Work instructions ▸ Please reproduce word for word the lines of the listing below, beginning at the line that contains "Identify the location of the rightward-pointing" and continuing through the end of the listing.
begin Record excerpts
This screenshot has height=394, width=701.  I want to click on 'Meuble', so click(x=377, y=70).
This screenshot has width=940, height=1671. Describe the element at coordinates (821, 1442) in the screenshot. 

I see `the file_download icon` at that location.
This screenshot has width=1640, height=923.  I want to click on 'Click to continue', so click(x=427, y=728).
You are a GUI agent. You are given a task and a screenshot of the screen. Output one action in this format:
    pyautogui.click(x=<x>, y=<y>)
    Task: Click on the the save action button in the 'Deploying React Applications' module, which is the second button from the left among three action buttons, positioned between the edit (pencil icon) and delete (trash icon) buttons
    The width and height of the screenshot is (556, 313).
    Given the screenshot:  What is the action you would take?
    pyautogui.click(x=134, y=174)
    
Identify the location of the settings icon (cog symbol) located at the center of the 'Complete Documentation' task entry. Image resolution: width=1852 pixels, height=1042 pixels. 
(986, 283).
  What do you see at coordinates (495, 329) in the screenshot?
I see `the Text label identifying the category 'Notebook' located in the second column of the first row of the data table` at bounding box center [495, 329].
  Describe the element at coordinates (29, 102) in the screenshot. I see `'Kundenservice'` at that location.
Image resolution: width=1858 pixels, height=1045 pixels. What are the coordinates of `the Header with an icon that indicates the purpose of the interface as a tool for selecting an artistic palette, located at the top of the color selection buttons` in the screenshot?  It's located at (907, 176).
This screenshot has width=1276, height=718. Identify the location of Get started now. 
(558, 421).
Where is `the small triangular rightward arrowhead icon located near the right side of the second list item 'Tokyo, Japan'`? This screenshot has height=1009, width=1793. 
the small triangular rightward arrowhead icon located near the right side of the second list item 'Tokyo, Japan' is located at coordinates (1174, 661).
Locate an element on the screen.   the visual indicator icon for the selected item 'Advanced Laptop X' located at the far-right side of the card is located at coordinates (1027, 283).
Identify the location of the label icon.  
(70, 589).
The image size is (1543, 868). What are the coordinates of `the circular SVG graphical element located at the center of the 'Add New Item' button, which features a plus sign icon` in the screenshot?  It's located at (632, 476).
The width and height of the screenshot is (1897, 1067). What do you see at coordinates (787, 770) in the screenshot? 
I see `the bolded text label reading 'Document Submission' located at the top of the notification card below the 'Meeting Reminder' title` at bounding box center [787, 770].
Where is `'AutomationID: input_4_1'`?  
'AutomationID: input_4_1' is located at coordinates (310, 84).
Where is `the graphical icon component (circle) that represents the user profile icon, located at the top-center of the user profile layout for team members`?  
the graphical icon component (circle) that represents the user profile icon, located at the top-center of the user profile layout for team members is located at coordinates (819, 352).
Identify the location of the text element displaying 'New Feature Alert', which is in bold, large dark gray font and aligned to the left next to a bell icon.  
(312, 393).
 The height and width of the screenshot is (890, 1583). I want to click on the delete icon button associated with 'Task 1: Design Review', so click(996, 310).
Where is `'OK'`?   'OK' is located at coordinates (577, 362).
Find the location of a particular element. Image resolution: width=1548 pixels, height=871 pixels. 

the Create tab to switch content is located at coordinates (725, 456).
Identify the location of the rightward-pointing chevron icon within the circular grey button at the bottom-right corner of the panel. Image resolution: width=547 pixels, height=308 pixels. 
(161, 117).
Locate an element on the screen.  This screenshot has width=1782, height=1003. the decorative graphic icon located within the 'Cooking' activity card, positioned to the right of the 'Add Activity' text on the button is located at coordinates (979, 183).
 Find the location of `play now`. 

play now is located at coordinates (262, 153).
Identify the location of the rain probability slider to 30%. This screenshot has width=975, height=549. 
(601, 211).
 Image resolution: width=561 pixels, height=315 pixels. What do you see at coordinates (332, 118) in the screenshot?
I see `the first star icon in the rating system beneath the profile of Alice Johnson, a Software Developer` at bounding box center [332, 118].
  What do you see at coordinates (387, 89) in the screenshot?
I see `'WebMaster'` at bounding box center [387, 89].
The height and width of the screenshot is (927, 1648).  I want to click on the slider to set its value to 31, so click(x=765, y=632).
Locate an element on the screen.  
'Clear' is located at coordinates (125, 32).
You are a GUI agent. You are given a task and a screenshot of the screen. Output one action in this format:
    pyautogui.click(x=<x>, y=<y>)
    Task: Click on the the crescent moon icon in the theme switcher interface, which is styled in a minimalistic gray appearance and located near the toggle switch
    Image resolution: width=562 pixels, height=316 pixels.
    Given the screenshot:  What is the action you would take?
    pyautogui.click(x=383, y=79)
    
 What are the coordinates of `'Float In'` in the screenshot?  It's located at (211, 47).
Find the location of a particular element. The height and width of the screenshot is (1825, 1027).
end Record excerpts
Finished answer ▸
Identify the location of the rightward-pointing chevron icon within the circular grey button at the bottom-right corner of the panel. Image resolution: width=547 pixels, height=308 pixels. 
(161, 117).
Locate an element on the screen.  This screenshot has width=1782, height=1003. the decorative graphic icon located within the 'Cooking' activity card, positioned to the right of the 'Add Activity' text on the button is located at coordinates (979, 183).
 Find the location of `play now`. 

play now is located at coordinates (262, 153).
Identify the location of the rain probability slider to 30%. This screenshot has width=975, height=549. 
(601, 211).
 Image resolution: width=561 pixels, height=315 pixels. What do you see at coordinates (332, 118) in the screenshot?
I see `the first star icon in the rating system beneath the profile of Alice Johnson, a Software Developer` at bounding box center [332, 118].
  What do you see at coordinates (387, 89) in the screenshot?
I see `'WebMaster'` at bounding box center [387, 89].
The height and width of the screenshot is (927, 1648).  I want to click on the slider to set its value to 31, so click(x=765, y=632).
Locate an element on the screen.  
'Clear' is located at coordinates (125, 32).
You are a GUI agent. You are given a task and a screenshot of the screen. Output one action in this format:
    pyautogui.click(x=<x>, y=<y>)
    Task: Click on the the crescent moon icon in the theme switcher interface, which is styled in a minimalistic gray appearance and located near the toggle switch
    Image resolution: width=562 pixels, height=316 pixels.
    Given the screenshot:  What is the action you would take?
    pyautogui.click(x=383, y=79)
    
 What are the coordinates of `'Float In'` in the screenshot?  It's located at (211, 47).
Find the location of a particular element. The height and width of the screenshot is (1825, 1027).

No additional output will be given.